Thursday, July 28, 2011

Half-way there - 28 lbs down

Wow, this is a slow process. It's taken me 5 whole months to lose 28 lbs, and I'm only halfway there. Maybe I should just say it differently in my mind, "Yay, I'm halfway there, only 5 more months to go!" Eh, that didn't work. When I want something I want it now, instant gratification, and unfortunately that is certainly not how healthy weight loss goes. I'm now starting to beat myself up over how I let myself get this big, and how could I think this weight was OK between my pregnancies. I now weigh 1 lb lighter than I was when I found out I was pregnant with Ellie. I am proud with how far I've come, but so mad at myself for letting it get this out of hand, I'm frustrated and motivated. But why can't I lose it faster, I just want to be at goal TODAY.

I often tell people that this is the hardest thing I've ever had to do, it takes will power and obedience, which I really have neither. I have no one yelling at me if I gain, or slapping a candy bar out of my hand, I am the complete owner of this "project" and the only one responsible for getting the "project" completed. It is so tempting to just give up, or tell myself I'm comfortable and happy, and that there's no need to continue.

On the flipside, this is the easiest thing I've ever had to do. Maybe I should clarify, it was the easiest decision I've ever had to make. The kids and my husband are my driving forces, I want to be healthy and active with them and for them.

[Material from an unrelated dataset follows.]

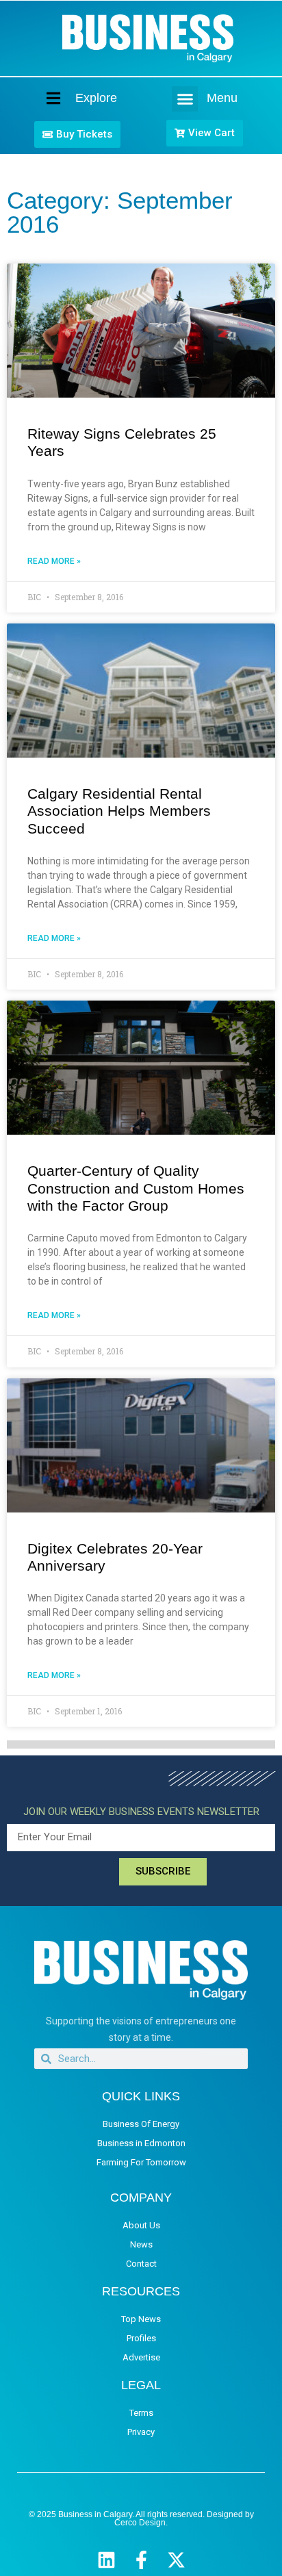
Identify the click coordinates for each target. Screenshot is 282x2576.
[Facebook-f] (141, 2560)
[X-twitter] (176, 2560)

We were in Myrtle Beach last week, and that was hard, but thank goodness we ate mostly seafood which is actually pretty WW friendly. I ate enough crab legs to last me 2 years, yum! Soooo good. And fortunately I only gained .5 lbs! YAY for me. And then lost 1.5 lbs this week, which was awesome, so essentially down a pound from 2 weeks ago.

On a side now, a really fun update: I got a new full-time job!!!!!! I start in 2 weeks! This is my first full-time job in over 3 years, and I am so so so excited! But as starting any new venture, I'm so nervous too, like the first day of school. If anyone wants filled in, don't hesitate to message me through FB. :)

Goodbye 190's, I will NOT miss you!

216/188/160

Monday, July 11, 2011

25 lbs!

Sorry about the hiatus! The last couple of weeks just escaped me!

So 1.5 weeks ago I hit 190.5, which means I've lost 25.5lbs!!! I'm so happy and proud of myself. I really thought I'd fall off the horse by now... and probably would have if I didn't have the support of my husband, family and friends... everyone has been so supportive and it really helps motivate me. This is a small victory in the still long road I have ahead of me, but I had to celebrate and boy did I over 4th of July weekend. Actually I celebrated a little too much! Last Thursday I was back up to 192... bummer. Crazy how 2 days can derail an entire week, it just shows you how finicky our bodies can be, again, I never went over my weekly points but that just means my body can't handle them and I really need to stay as close to my daily points as possible.

Next weigh-in is Thursday and I'm anxious to find out where I'm at. I've been "good" all week. A small preview, I weighed myself this morning and I was 189.5!!!! But my official weigh-in is Thursday, we'll see if I can hold strong and maybe even lost another pound or two from today!

I'm staying focused and keeping my eye on the ball... Geo's wedding in Sept and my trip to VEGAS with 7 girls friends the week after the wedding to celebrate my 30th Birthday!